Immunohistochemistry and immunocytochemistry
Cell blocks were made for protein analysis in U-RT1 cells. A volume of 10 mL of the cell suspension was centrifuged at 130 g for 5 min. The cell pellet was then resuspended in 5 mL of 100% ethanol and spun down again. The pellet was resuspended in 1 mL of 100% ethanol and one drop of hematoxylin and transferred into a 1.5 mL reaction tube (Eppendorff, Hamburg, Germany). The tube was placed upside down on a filter paper to remove residual ethanol. The pellet so obtained was fixed in buffered formalin for 4 h, then embedded in paraffin.
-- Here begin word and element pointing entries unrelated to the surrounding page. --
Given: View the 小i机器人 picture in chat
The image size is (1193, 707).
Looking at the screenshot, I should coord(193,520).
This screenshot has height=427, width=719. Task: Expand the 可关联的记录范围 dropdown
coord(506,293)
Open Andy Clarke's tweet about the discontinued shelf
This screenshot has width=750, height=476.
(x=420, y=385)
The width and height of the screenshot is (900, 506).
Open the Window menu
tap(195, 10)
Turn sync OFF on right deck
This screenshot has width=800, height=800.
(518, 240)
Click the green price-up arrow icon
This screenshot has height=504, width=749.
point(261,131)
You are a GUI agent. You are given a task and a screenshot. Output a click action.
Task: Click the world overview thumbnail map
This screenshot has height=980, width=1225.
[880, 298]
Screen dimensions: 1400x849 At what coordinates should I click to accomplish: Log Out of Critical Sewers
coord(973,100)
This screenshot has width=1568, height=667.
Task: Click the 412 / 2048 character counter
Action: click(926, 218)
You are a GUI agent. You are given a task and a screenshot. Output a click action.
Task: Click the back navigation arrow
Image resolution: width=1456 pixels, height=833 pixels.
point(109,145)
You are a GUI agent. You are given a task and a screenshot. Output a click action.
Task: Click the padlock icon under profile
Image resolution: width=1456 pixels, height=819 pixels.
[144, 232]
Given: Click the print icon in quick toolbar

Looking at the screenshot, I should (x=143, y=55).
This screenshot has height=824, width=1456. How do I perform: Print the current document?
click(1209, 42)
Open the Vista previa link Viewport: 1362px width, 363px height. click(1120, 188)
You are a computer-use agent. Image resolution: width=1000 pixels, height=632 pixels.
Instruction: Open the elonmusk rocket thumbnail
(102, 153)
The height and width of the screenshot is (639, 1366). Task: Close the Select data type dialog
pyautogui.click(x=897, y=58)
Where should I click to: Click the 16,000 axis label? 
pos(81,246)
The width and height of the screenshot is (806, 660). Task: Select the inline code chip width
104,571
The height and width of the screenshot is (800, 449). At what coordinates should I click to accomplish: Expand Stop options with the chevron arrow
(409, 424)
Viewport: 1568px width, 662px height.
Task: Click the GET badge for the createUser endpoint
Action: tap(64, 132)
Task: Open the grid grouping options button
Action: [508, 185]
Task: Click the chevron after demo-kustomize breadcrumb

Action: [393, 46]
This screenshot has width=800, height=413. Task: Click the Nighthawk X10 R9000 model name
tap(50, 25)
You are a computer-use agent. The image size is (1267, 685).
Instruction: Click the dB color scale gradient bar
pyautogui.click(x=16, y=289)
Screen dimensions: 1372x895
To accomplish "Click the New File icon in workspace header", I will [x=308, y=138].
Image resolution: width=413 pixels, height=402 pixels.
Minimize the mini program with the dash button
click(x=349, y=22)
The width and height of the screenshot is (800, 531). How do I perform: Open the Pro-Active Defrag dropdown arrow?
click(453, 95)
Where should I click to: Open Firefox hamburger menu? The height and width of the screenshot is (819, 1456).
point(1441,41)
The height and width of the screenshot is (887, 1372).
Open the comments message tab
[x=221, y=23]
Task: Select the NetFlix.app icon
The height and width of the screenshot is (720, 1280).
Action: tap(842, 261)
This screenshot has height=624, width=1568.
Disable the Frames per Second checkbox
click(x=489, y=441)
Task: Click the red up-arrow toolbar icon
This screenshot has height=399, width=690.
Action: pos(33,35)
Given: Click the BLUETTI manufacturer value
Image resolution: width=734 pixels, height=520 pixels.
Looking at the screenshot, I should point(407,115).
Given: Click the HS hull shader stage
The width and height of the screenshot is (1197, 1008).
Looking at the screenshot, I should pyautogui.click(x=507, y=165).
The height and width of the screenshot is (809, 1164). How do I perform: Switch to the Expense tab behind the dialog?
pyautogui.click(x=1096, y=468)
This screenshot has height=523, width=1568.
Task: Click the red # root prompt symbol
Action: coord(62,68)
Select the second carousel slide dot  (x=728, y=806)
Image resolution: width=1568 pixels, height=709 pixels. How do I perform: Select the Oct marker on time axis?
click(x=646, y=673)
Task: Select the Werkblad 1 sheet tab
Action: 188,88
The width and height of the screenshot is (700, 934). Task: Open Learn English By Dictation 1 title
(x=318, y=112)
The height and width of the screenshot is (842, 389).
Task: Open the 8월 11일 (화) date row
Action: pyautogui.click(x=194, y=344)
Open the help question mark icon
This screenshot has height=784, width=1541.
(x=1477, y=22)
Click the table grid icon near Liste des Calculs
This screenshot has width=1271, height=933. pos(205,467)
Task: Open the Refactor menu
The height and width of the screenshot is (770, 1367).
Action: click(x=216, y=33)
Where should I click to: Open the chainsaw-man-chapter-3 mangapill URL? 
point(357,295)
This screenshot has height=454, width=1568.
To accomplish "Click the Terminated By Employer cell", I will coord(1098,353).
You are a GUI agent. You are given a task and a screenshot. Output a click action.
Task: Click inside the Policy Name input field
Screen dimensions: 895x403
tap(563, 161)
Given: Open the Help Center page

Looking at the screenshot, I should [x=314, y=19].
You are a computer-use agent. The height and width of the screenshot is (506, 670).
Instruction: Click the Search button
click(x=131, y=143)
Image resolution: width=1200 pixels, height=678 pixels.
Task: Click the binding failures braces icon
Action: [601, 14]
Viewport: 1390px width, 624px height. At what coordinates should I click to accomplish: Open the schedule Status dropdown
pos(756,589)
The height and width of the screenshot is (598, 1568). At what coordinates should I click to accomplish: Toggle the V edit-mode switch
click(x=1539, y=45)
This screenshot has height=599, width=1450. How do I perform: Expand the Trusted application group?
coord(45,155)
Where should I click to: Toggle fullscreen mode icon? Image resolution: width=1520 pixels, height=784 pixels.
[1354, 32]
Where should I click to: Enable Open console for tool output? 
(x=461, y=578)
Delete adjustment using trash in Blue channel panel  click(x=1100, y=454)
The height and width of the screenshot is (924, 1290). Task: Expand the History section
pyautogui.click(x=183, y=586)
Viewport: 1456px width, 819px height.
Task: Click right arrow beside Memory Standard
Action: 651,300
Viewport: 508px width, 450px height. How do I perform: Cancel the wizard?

Immunohistochemistry and immunocytochemistry was performed on 2 µm tissue sections. Depending on the antibody used, different antigen retrieval procedures were required. Supplementary Table 1 gives a summary of the antibodies used, the antigen retrieval techniques, dilutions, and incubation times. The RED kit (DAKO, Glostrup, Denmark) was used to detect antigen-bound antibodies. Counterstaining of the cell nuclei was achieved by staining with hematoxylin for 5 min and incubating in H2O for 10 min at 20°C.
EBV detection
EBV DNA was detected using a nested touchdown PCR approach. Annealing temperatures were subsequently reduced, starting at 68°C and going down to 58°C (final annealing temperature was used for 30 cycles). Primer sequences are given in Supplementary Table 2. Additionally, an EBV-encoded RNA chromogenic in situ hybridization (EBER CISH) was performed on sections of the pelleted cells to detect EBV-specific mRNA. The sections were rinsed in Xylol, ethanol (100%), ethanol (70%), and H2O. A digestion step using pepsin (20 min, 37°C) was subsequently performed. After incubation in distilled water and ethanol (100%), the sections were air dried. The sections were then hybridized with EBER-specific probes (2 h, 56°C). They were then washed in CISH washing buffer and EBERs were detected using the ZytoFast Plus CISH Implementation Kit (ZytoVision, Bremerhaven, Germany) as described in the manufacturer's handbook.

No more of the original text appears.